“My characters aren’t losers. They’re rebels. They win by their refusal to play by everyone else’s rules.”
– Harold Ramis
When I heard the news that Harold Ramis had died, I didn’t cry. Not at first.
I was stunned. Saddened. I became introspective and had to check if it was true. Of course, it was. I already knew it deep down, but I had to check. He was my favourite Ghostbuster, Egon Spengler. I know, he did so much more than that in his career, but that was the thing that stuck in my mind from the first time I saw that film as a kid.
Then I got in touch with the people I know, normal people who have been fans of his work for decades and whose lives he touched through the art of comedy and good storytelling. Everyone I spoke to was shocked. Some people cried. Chatting online with people from all over the world it struck me how much of an impact he had made on others and not just me.
I got into a back-and-forth chat with one friend, each of us rolling off some of his great lines from Ghostbusters, from his statements about collecting spores, moulds and fungus to print being dead. When it got to the “Doh… Ray… Egon!!!” line my friend broke down in tears and I don’t mind admitting I shed a couple too. Someone else told me that the Ghostbusters – and in particular Egon – taught them as a kid that not all superheroes wore capes.

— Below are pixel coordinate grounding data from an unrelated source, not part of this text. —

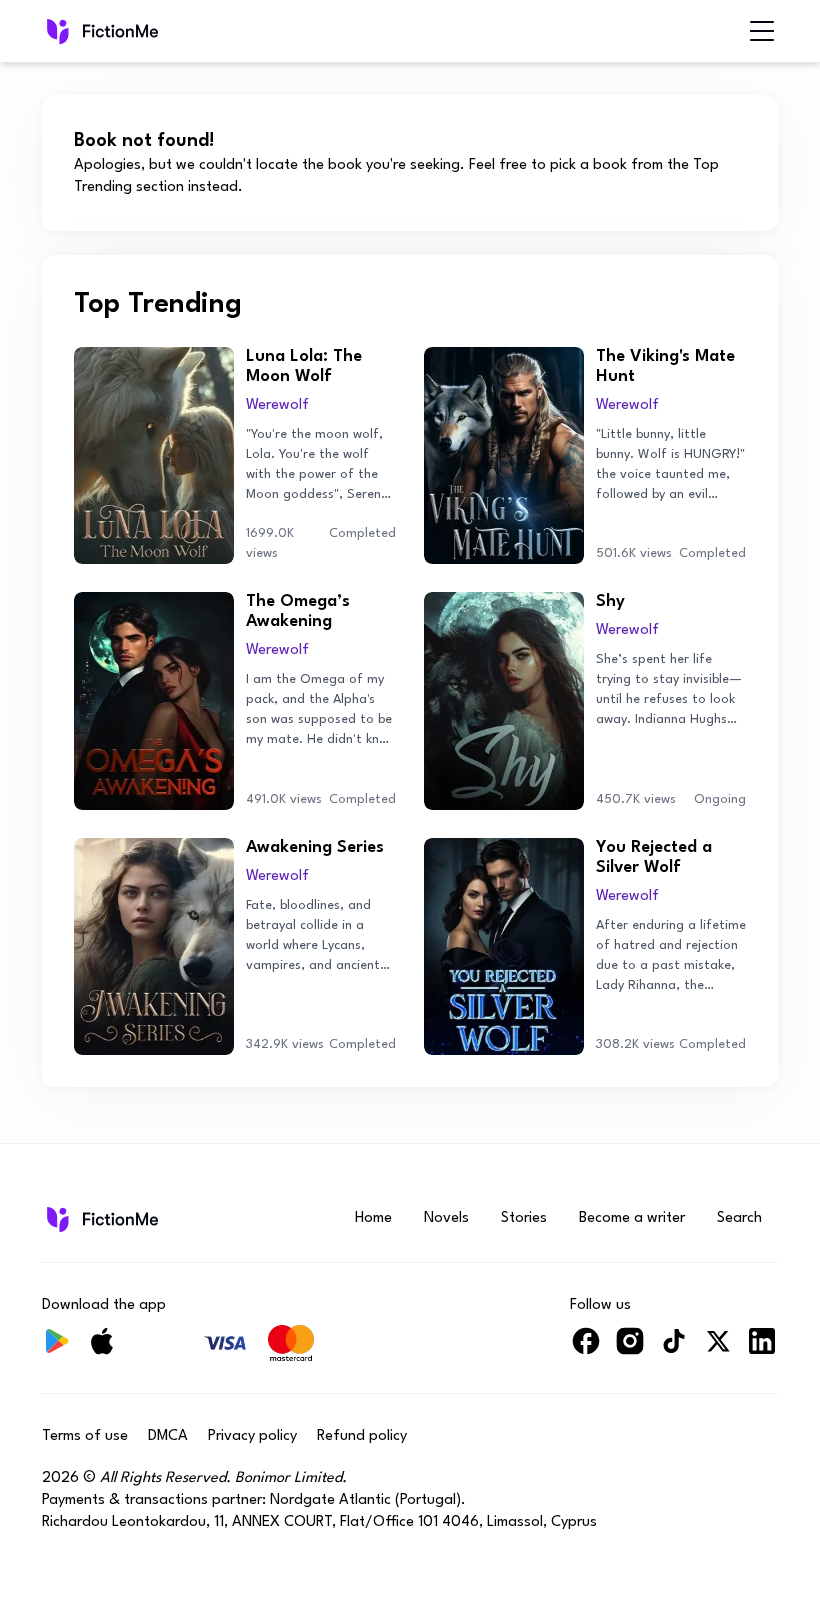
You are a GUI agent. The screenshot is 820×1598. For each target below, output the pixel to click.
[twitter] (718, 1349)
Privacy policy (252, 1436)
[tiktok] (674, 1349)
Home (373, 1218)
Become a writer (632, 1218)
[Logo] (56, 31)
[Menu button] (762, 31)
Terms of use (85, 1436)
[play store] (58, 1349)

As a writer, he was hilarious and anarchic. He specialised in stories where the outcasts were the heroes, and that individuality was more than just a way of life but could also be used as a weapon against a society that took itself too seriously. As a director he could switch from making us laugh out loud in one scene to making us believe characters were falling in love or suffering from the personal heartbreaks of reality in an instant. He could make us smile or make us cry.
From the the wild comedy featuring his friends and colleagues in National Lampoon’s Animal House and Caddyshack, to the work of genius that was Groundhog Day, he knew how to tell a good story by making us believe in the characters no matter how bizarre the situation. Storyteller is a good word to use for him. Artist is another.
And of course, he was Egon too. The brains of the Ghostbusters with a dry deadpan wit and a mischievous smile. The first thing we really learn about Egon Spengler in Ghostbusters was that he once tried to drill a hole in his head. Whether you know about trepanning or not, there’s something about the way he reassures us that it could have worked if the others hadn’t stopped him that makes us believe. Sure it could have worked. He’s Egon and we trusted him instantly, no matter how mad his ideas sounded.
More than his characters, his career and his talent, he was a person. He was loved and respected, a husband and father, and like all of us there was more to him than his job. But he loved to tell a story and make people laugh, and he was incredibly gifted at doing those things.